Carol also introduced Oona to her friend Gloria Vanderbilt. The threesome hung out together, yet there were times Oona is left out—as frequently happens when a third party is introduced to a friendship. Yet in some ways, Oona believed she and Gloria had more in common than she and Carol did:

She and Gloria shared more than looks. They shared the kinds of pasts that seemed to have no solid timeline, marked by scary moments and times of emptiness, loneliness, and determination. They also had parents who saw their children as pawns in a game where the most selfish one wins.

One thing all three girls agreed on: “the most valuable thing a woman could hope to be was a beauty.” And each was beautiful, Oona most of all. So lovely she was named the Debutante of the Year by the Café Society.
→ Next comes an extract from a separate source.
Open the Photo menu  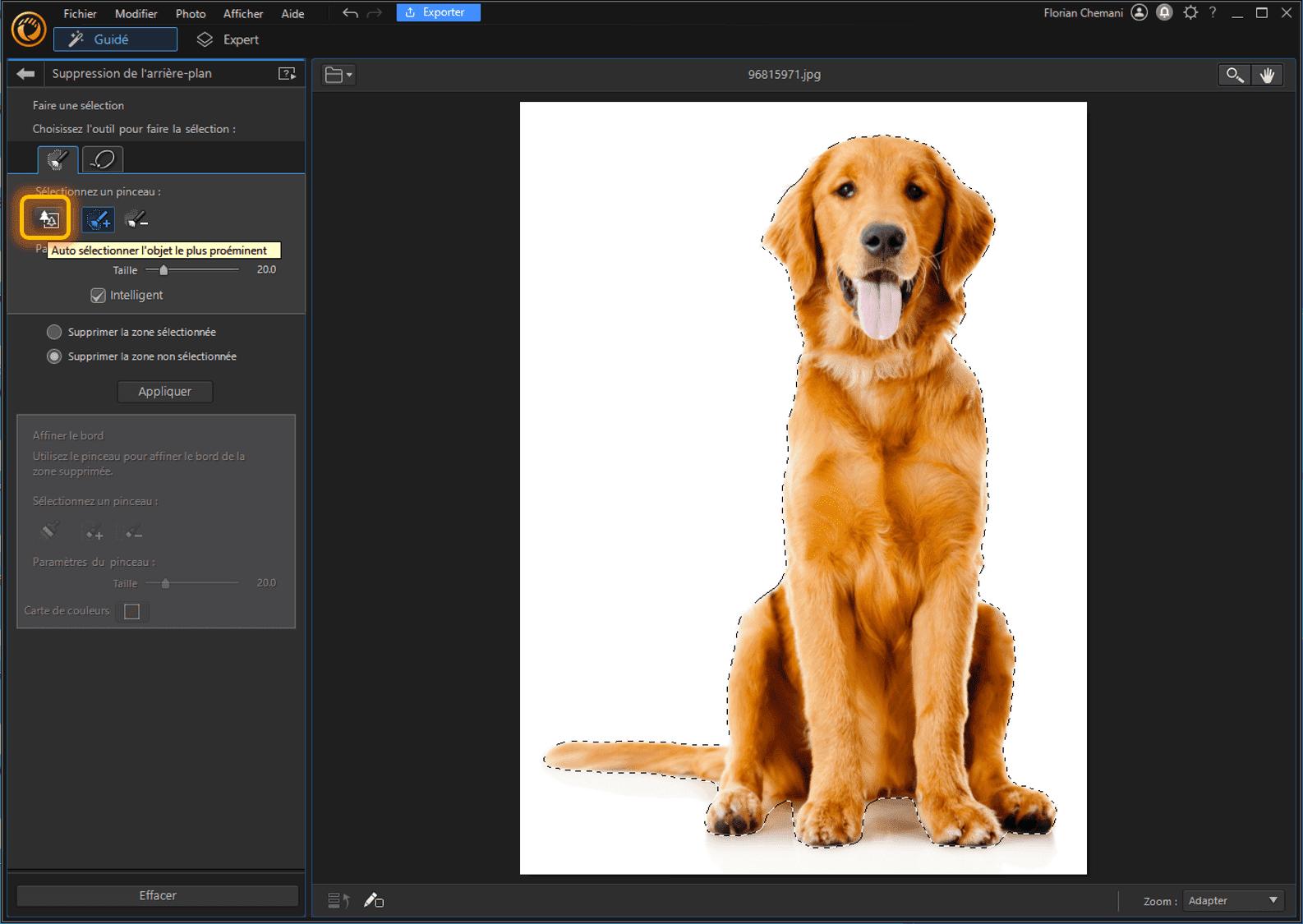pyautogui.click(x=191, y=14)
The girls pledged to marry rich, older geniuses because it was “harder for a woman to get her own money any other way than marriage.” One genius who hung out with them was Truman Capote, but since he was gay, he remained just a friend. Another was J.D. Salinger, who developed a serious passion for Oona. Eventually she realized a more serious relationship with him would be a mistake, for he was too much like her father. Jerry Salinger would require total freedom to come and go with no consideration for anyone else. And Oona was “determined to do more, see more, be more.”

The genius Oona discovered is Charlie Chaplin—and she never was put off by the age difference. To her, age was irrelevant because of his character and his kindness:

. . . Charlie had proven to her that a man could be both strong and tender. That a genius could be a genius without tearing the people who loved him to shreds and casting them aside. Indeed, he could be even greater for holding onto his humanity rather than despising it.

Charlie’s devotion healed Oona’s childhood heartbreak and allowed her the freedom “to be only Oona, nothing more, nothing less, nothing else but herself.” And isn’t that what every human yearns for—to drop the mask and to shed other people’s expectations and demands? Just to love and be loved.

Only Oona is such an amazing story. Nearly everyone knows who Charlie Chaplin was. Southern Literary Review is thankful that Tamatha Cain has now shown us the woman who made him happy. Oona O’Neill Chaplin was a woman whose story deserved to be told.

Tamatha Cain

A former musician and bandleader, Tamatha Cain graduated from the University of North Florida with a concentration in Writing for the Entertainment Industry. Only Oona is her second novel, following Song of the Chimney Sweep. She won the 2020 Royal Palm Literary Award for unpublished fiction and first place in The Experience Poetry Competition. This talented writer lives in North Florida. We look forward to reading more of her work.